Page and screen pointing data:
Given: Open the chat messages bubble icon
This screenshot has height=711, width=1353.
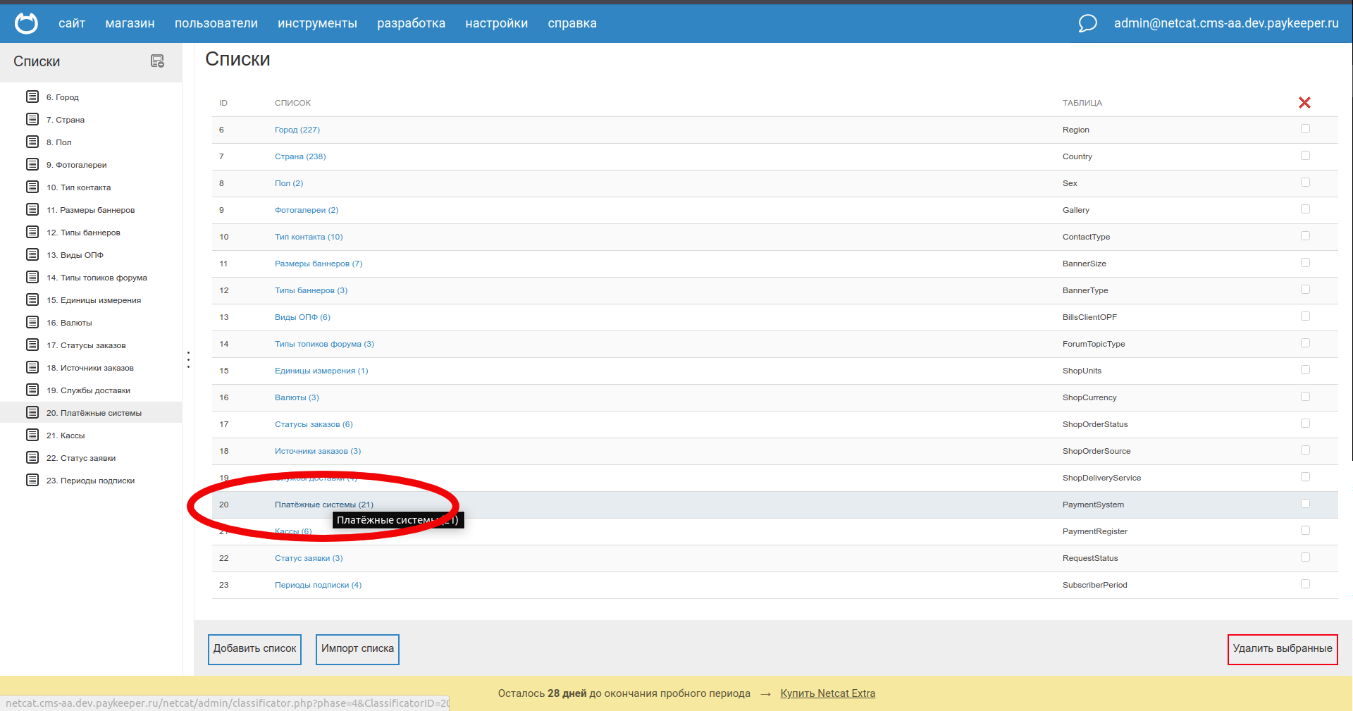Looking at the screenshot, I should [1087, 23].
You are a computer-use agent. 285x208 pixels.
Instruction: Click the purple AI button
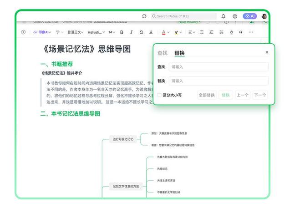[x=249, y=16]
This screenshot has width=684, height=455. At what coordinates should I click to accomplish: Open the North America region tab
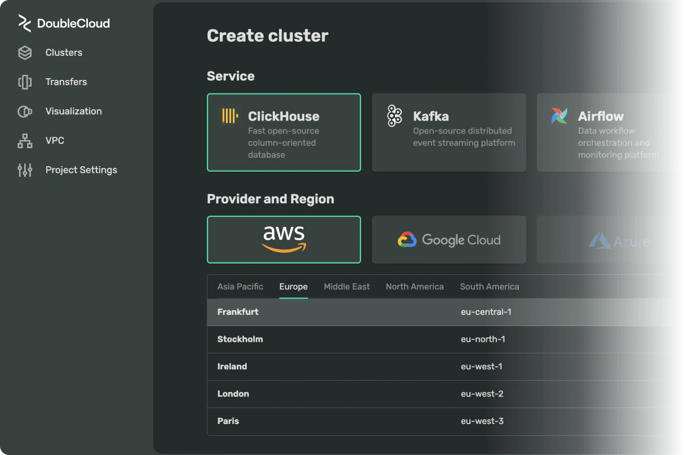click(415, 287)
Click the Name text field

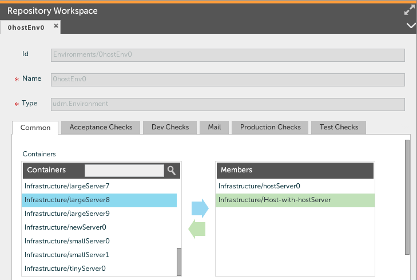228,79
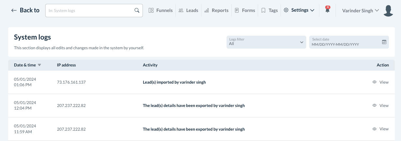Open the Logs filter dropdown
The height and width of the screenshot is (141, 401).
click(266, 42)
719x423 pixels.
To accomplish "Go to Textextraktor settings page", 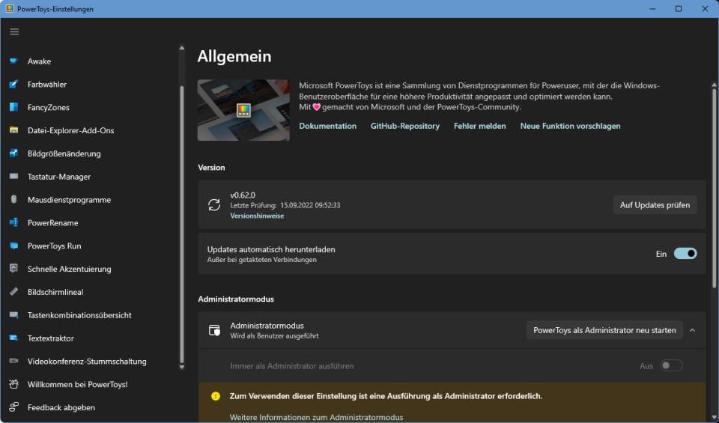I will (50, 338).
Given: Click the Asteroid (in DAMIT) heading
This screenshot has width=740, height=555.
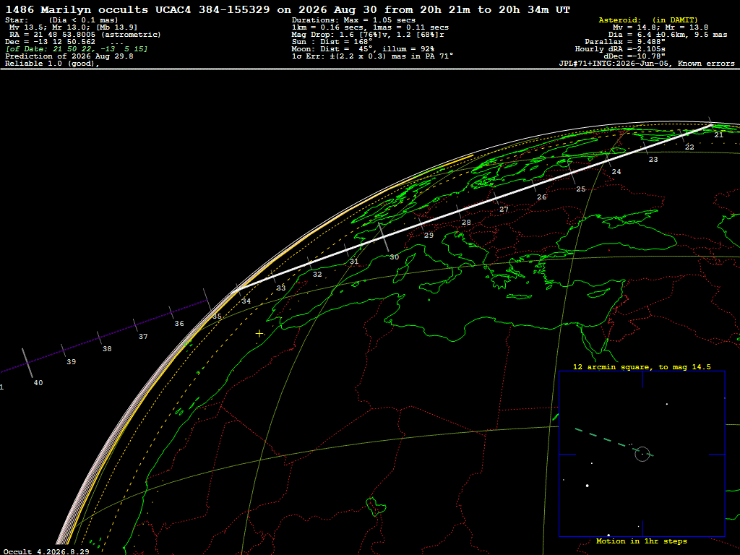Looking at the screenshot, I should pyautogui.click(x=648, y=20).
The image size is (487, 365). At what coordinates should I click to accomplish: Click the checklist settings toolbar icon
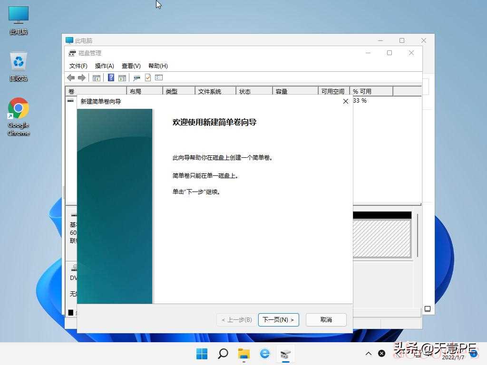pos(159,77)
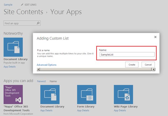This screenshot has height=116, width=168.
Task: Open the Napa Office 365 Development Tools tile
Action: point(13,94)
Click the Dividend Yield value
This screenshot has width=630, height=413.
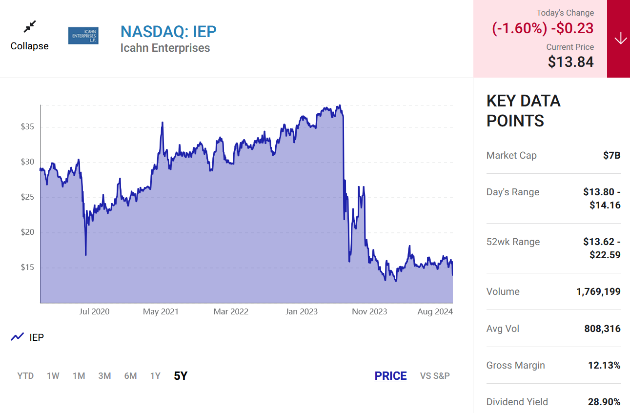[x=604, y=402]
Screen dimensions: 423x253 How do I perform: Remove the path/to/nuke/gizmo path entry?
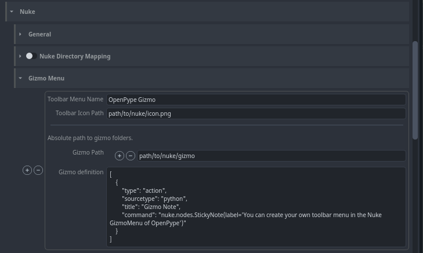coord(131,156)
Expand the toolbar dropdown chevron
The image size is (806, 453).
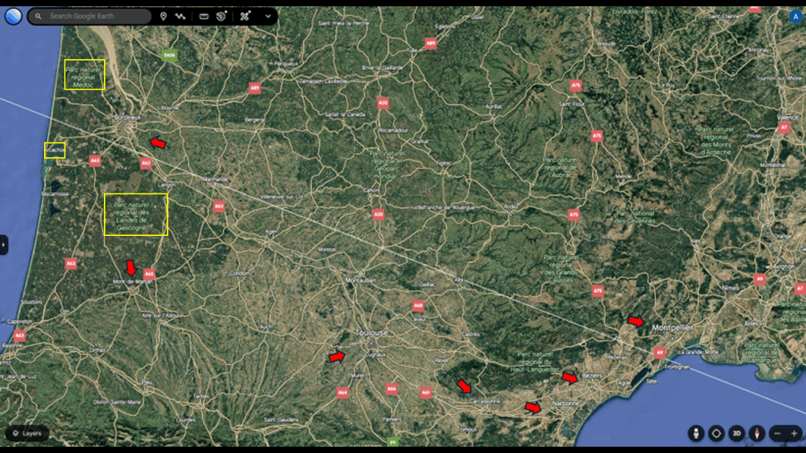pyautogui.click(x=268, y=16)
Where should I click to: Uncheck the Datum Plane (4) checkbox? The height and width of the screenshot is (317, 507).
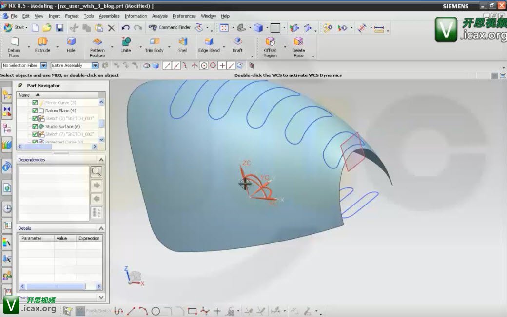tap(35, 111)
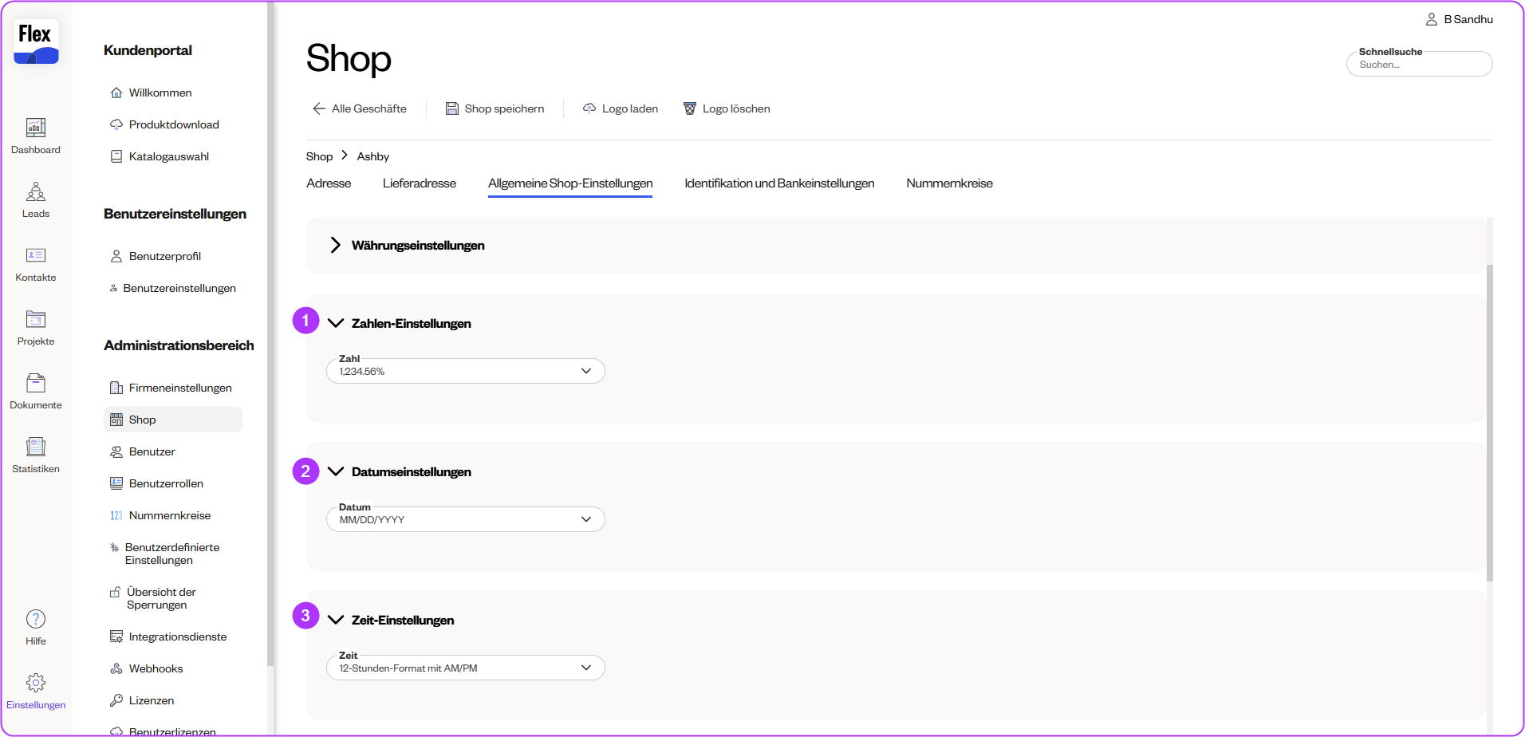Screen dimensions: 1525x737
Task: Expand the Währungseinstellungen section
Action: click(x=336, y=245)
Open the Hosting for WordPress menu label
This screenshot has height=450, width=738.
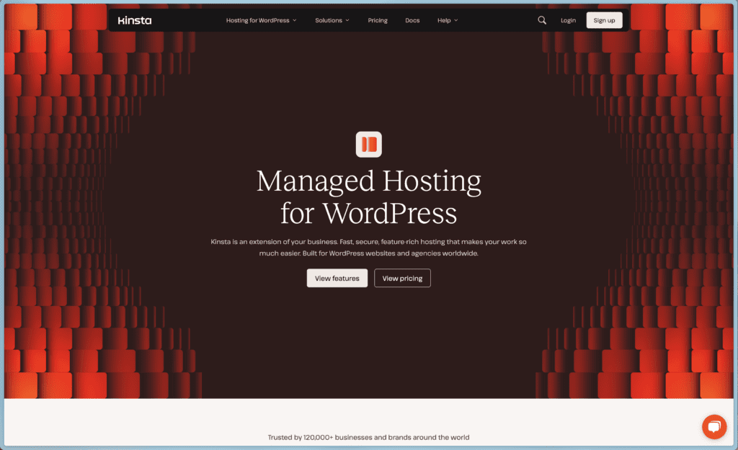point(257,21)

● **The task**: Reproduce the items beginning at the line that contains "This screenshot has width=684, height=455." and ending after the line that contains "click(266, 42)", substituting "Username text field" for "Name text field" and changing nothing else. Leave the pictures out of your answer.

● **Task solution**:
This screenshot has width=684, height=455. At what coordinates should I click to accomplish: Open the North America region tab
click(415, 287)
Click the Username text field

228,79
Open the Logs filter dropdown
The height and width of the screenshot is (141, 401).
click(266, 42)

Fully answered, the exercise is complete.